Berrett also quotes a 2014 study of American students in four engineering programs (MIT, UMass Amherst, Olin, and Smith), which concludes, "Engineering education, fosters a culture of disengagement that defines public welfare concerns as tangential to what it means to practice engineering."

But even if these claims are true, they are about American engineering programs in 2010s.  They are unlikely to explain the radicalization of the extremists in the study, who were educated in Islamic countries in the "mid 70s to late 90s".

At this point there is no reason to think that engineering education contributed to the radicalization of the extremists in the sample.  Gambetta and Hertog don't consider the hypothesis, and present no evidence that supports it.  To their credit, they "wouldn’t presume to make curricular recommendations to [engineering] educators."

In summary, Gambetta and Hertog provide several credible explanations, supported by evidence, that could explain the observed over-representation.  Speculating on other causes, assuming they are true—and then providing prescriptions for American engineering education—is gratuitous.  And suggesting in a headline that engineering education causes terrorism is hack journalism.

We have plenty of problems

Traditional engineering programs are broken in a lot of ways.  That's why Olin College was founded, and why I wanted to work here.  I am passionate about engineering education and excited about the opportunities to make it better.  Furthermore, some of the places we have the most room for improvement are exactly the ones highlighted in Derrett's article.

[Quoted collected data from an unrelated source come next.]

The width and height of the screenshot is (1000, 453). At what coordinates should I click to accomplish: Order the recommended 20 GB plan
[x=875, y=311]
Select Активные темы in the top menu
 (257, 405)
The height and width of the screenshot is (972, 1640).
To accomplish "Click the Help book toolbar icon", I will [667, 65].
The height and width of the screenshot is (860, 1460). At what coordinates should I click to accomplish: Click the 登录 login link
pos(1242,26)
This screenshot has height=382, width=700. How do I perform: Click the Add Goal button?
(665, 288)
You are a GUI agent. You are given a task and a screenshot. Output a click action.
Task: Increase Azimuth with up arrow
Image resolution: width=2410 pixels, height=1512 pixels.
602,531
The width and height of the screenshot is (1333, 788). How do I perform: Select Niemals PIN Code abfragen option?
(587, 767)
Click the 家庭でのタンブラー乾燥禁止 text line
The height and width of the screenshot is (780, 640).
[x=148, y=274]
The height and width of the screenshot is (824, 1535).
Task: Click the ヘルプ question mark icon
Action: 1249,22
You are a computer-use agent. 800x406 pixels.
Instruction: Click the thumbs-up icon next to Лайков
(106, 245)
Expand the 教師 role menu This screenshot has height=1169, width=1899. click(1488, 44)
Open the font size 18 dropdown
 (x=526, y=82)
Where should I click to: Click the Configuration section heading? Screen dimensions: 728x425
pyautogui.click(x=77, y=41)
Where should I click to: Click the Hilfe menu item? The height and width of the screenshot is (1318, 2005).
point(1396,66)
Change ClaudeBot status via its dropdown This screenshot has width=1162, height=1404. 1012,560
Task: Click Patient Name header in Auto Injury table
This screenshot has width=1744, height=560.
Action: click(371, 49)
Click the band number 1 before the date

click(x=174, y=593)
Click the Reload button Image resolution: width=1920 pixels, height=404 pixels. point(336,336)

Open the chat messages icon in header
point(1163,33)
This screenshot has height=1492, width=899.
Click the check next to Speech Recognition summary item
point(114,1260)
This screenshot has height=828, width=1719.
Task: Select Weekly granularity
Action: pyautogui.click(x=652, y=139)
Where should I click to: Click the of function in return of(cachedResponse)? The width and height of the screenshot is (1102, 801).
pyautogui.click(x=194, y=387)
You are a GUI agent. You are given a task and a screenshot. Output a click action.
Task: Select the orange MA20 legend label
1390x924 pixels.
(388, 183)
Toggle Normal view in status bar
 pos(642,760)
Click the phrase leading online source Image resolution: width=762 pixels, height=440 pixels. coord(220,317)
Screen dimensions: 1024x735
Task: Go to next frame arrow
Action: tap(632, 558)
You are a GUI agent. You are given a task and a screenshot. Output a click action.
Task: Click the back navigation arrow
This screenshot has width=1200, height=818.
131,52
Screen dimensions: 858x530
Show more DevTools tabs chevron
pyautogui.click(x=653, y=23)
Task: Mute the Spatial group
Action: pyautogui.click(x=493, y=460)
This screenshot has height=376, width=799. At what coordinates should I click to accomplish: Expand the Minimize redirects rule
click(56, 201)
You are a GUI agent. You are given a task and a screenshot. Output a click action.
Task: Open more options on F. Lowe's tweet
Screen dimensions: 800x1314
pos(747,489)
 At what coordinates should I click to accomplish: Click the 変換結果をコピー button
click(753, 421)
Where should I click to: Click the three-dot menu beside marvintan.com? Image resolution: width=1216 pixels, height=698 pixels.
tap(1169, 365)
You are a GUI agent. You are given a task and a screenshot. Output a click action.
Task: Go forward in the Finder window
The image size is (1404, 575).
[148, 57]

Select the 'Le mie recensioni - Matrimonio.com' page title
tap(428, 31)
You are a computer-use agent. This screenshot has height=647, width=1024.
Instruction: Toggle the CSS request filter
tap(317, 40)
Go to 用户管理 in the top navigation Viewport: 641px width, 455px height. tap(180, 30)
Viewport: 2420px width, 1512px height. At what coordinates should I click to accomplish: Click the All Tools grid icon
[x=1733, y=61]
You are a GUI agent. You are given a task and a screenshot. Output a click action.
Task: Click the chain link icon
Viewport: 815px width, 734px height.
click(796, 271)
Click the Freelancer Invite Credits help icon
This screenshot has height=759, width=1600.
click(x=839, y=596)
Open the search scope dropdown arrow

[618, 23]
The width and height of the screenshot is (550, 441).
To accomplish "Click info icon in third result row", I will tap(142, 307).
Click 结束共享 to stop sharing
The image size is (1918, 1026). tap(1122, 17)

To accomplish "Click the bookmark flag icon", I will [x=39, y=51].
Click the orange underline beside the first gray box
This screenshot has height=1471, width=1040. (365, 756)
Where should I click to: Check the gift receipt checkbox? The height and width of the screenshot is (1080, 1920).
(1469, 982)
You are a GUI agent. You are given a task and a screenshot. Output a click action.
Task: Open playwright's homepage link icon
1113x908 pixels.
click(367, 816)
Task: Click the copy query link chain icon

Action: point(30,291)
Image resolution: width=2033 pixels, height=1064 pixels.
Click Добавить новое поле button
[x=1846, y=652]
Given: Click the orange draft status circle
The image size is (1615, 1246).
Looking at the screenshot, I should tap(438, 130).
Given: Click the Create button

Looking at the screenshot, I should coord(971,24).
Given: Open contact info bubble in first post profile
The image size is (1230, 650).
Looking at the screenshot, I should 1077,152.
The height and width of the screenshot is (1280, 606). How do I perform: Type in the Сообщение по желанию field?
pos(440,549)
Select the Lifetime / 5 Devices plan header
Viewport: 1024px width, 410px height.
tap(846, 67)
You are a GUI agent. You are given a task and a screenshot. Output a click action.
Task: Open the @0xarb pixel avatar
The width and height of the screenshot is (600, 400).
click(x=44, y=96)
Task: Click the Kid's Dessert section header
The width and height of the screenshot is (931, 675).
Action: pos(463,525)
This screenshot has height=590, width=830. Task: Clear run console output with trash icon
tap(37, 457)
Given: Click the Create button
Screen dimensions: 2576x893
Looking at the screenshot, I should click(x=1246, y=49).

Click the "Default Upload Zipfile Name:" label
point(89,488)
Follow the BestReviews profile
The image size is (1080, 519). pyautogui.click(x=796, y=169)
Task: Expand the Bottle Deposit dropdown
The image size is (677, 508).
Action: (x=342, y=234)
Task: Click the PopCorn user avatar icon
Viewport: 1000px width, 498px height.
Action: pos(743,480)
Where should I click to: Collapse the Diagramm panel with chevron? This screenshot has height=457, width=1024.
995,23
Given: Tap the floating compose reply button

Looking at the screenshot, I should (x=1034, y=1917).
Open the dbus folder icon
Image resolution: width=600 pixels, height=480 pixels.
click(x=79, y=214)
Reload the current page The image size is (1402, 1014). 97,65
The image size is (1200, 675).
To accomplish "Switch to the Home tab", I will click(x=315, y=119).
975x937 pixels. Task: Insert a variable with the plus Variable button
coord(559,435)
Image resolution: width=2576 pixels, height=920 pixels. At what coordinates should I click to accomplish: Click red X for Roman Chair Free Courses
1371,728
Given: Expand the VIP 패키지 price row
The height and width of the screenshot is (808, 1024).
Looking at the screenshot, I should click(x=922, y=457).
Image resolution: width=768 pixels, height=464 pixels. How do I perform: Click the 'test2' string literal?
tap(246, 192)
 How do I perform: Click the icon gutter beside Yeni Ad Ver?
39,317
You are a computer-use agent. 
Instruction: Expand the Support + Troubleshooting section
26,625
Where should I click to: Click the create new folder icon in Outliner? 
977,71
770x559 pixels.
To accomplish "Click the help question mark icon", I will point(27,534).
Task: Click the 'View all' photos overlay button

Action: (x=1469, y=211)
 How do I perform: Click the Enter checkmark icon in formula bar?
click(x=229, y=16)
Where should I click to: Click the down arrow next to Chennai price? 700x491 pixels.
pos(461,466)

Yes, the engineering curriculum should "emphasize human needs, contexts, and interactions", as the
executive director of the American Society for Engineering Education (ASEE) suggests.  As he explains, "We want engineers to understand what motivates humans, because that’s how you satisfy human needs.  You have to understand people as people."

And yes, we want engineers "who recognize needs, design solutions and engage in creative enterprises for the good of the world".  That's why we put it in Olin College's mission statement.

We may not be doing these things very well, yet.  We are doing our best to get better.

In the meantime, it is premature to add "preventing terrorism" to our list of goals.  We don't know the causes of terrorism, we have no reason to think engineering education is one of them, and even if we did, I'm not sure we would know what to do about it.

Debating changes in engineering education is hard enough.  Bringing terrorism into it—without evidence or reason—doesn't help.